▶ **Task details**: Print out the records that follow, exactly and completely.

▶ **Records to use**:
§ §

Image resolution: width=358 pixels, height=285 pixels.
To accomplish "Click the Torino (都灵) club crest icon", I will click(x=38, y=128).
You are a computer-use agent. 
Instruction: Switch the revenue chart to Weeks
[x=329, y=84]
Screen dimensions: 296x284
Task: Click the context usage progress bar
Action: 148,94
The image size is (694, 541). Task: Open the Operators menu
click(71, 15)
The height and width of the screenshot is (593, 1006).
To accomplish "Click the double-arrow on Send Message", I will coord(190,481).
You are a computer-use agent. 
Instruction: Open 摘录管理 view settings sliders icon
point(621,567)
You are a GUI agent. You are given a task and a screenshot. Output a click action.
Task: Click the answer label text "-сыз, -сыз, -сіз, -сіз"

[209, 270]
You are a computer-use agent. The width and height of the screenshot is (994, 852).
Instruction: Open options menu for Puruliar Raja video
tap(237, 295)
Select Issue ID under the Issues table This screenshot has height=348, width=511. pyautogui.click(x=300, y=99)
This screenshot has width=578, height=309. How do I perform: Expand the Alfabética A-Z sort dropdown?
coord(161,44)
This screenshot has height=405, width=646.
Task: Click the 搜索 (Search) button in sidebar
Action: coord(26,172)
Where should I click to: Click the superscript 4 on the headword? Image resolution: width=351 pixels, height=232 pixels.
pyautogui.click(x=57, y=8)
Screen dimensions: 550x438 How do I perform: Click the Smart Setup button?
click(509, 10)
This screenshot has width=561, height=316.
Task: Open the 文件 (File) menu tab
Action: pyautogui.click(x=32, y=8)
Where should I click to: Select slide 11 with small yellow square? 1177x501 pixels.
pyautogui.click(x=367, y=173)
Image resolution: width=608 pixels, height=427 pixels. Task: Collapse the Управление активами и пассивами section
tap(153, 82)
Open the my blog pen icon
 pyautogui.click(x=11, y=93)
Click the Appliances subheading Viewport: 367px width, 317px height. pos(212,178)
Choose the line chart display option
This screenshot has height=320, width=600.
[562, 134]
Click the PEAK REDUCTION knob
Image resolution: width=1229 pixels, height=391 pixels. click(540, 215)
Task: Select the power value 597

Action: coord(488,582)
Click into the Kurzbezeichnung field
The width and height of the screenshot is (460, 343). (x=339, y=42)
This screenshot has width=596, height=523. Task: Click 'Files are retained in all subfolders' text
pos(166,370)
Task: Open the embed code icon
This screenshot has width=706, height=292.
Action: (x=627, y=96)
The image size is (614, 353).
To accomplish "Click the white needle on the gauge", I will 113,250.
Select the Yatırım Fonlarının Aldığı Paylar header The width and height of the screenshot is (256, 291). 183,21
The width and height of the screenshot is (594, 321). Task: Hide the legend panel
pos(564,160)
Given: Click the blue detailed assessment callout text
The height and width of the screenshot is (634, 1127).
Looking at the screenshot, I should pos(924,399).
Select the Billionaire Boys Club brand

§ §

▶ **Result**:
Image resolution: width=358 pixels, height=285 pixels.
To accomplish "Click the Torino (都灵) club crest icon", I will click(x=38, y=128).
You are a computer-use agent. 
Instruction: Switch the revenue chart to Weeks
[x=329, y=84]
Screen dimensions: 296x284
Task: Click the context usage progress bar
Action: 148,94
The image size is (694, 541). Task: Open the Operators menu
click(71, 15)
The height and width of the screenshot is (593, 1006).
To accomplish "Click the double-arrow on Send Message", I will coord(190,481).
You are a computer-use agent. 
Instruction: Open 摘录管理 view settings sliders icon
point(621,567)
You are a GUI agent. You are given a task and a screenshot. Output a click action.
Task: Click the answer label text "-сыз, -сыз, -сіз, -сіз"

[209, 270]
You are a computer-use agent. The width and height of the screenshot is (994, 852).
Instruction: Open options menu for Puruliar Raja video
tap(237, 295)
Select Issue ID under the Issues table This screenshot has height=348, width=511. pyautogui.click(x=300, y=99)
This screenshot has width=578, height=309. How do I perform: Expand the Alfabética A-Z sort dropdown?
coord(161,44)
This screenshot has height=405, width=646.
Task: Click the 搜索 (Search) button in sidebar
Action: coord(26,172)
Where should I click to: Click the superscript 4 on the headword? Image resolution: width=351 pixels, height=232 pixels.
pyautogui.click(x=57, y=8)
Screen dimensions: 550x438 How do I perform: Click the Smart Setup button?
click(509, 10)
This screenshot has width=561, height=316.
Task: Open the 文件 (File) menu tab
Action: pyautogui.click(x=32, y=8)
Where should I click to: Select slide 11 with small yellow square? 1177x501 pixels.
pyautogui.click(x=367, y=173)
Image resolution: width=608 pixels, height=427 pixels. Task: Collapse the Управление активами и пассивами section
tap(153, 82)
Open the my blog pen icon
 pyautogui.click(x=11, y=93)
Click the Appliances subheading Viewport: 367px width, 317px height. pos(212,178)
Choose the line chart display option
This screenshot has height=320, width=600.
[562, 134]
Click the PEAK REDUCTION knob
Image resolution: width=1229 pixels, height=391 pixels. click(540, 215)
Task: Select the power value 597

Action: coord(488,582)
Click into the Kurzbezeichnung field
The width and height of the screenshot is (460, 343). (x=339, y=42)
This screenshot has width=596, height=523. Task: Click 'Files are retained in all subfolders' text
pos(166,370)
Task: Open the embed code icon
This screenshot has width=706, height=292.
Action: (x=627, y=96)
The image size is (614, 353).
To accomplish "Click the white needle on the gauge", I will 113,250.
Select the Yatırım Fonlarının Aldığı Paylar header The width and height of the screenshot is (256, 291). 183,21
The width and height of the screenshot is (594, 321). Task: Hide the legend panel
pos(564,160)
Given: Click the blue detailed assessment callout text
The height and width of the screenshot is (634, 1127).
Looking at the screenshot, I should pos(924,399).
Select the Billionaire Boys Club brand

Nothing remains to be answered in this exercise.